Так вот однажды после такого напоминания я тоже вышел в коридор, гремя своими «деревянными ногами», уселся напротив двери в «девичью» и включился в разговор о фронтовых делах, особенно о буднях на передовой. Едва я начал рассказывать о том, как впервые в жизни ел жареную конину, из девичьей послышалось:
— Сережа Кочерин, ты?
Голос Полины! Я узнал бы его среди сотен других.
Ведь только этим, а не каким другим, были сказаны слова: «Спи, Сережа, спи, дорогой. Завтра твое первое наступление».
— Я, я это, Полина!
Вскакиваю со стула, зажимаю под мышками костыли и бегу (да, бегу) в «девичью».
Полина сидит на койке. Глаза ее широко раскрыты, волосы, успевшие отрасти, разметаны по плечам, руки протянуты ко мне.
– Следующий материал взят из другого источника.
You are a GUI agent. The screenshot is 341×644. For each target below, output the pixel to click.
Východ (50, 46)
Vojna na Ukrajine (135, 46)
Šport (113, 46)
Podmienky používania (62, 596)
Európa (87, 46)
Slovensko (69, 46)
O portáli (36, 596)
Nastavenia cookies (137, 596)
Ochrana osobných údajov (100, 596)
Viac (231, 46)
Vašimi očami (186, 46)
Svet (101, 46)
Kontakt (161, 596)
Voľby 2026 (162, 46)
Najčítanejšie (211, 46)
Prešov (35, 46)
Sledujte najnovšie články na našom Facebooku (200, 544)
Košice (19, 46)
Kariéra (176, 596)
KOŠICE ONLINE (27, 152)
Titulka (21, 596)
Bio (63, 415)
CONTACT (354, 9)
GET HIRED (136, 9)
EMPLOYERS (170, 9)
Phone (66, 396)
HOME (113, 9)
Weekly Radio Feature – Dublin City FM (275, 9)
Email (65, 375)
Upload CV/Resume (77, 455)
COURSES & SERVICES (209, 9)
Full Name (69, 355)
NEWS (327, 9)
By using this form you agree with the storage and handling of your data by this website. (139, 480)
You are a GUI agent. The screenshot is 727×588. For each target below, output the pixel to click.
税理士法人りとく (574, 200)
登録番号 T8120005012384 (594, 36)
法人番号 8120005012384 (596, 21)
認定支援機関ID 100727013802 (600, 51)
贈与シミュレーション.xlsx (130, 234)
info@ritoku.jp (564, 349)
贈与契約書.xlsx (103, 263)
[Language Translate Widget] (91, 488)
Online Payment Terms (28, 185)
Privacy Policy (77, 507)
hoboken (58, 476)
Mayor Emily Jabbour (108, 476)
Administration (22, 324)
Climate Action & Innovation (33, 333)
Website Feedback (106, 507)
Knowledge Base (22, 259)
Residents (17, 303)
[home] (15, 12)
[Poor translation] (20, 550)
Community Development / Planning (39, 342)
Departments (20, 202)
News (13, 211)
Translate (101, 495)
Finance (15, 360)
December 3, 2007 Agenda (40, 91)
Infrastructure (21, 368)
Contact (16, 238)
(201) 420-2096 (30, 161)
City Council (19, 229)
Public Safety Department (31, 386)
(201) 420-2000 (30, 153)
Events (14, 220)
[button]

— Сережа, милый мальчик! — Полина плачет. Плачет от радости, счастливая и сияющая.
Я плюхаюсь рядом с ней на койку, не думая, что со мной происходит, что подумают окружающие. Полина обнимает меня, покрывает поцелуями мое израненное лицо, голову.
Я тычусь, как теленок, лицом в ее грудь под солдатской рубашкой с тесемками, растерянный, внезапно обессилевший, кажущийся себе жалким и беспомощным.
Да поймите же и меня! Ведь никогда прежде ни одна девушка не только не целовала, но даже не обнимала меня.
Но вот Полина успокаивается. И тут мы замечаем оба, что на нас смотрят десятка два глаз — и удивленных, и мокрых.
— Сереженька, как же ты? Давно здесь? — Полина держит в ладонях мою голову, по-матерински оглядывает меня с макушки до гипсовых «лангеток» на ногах.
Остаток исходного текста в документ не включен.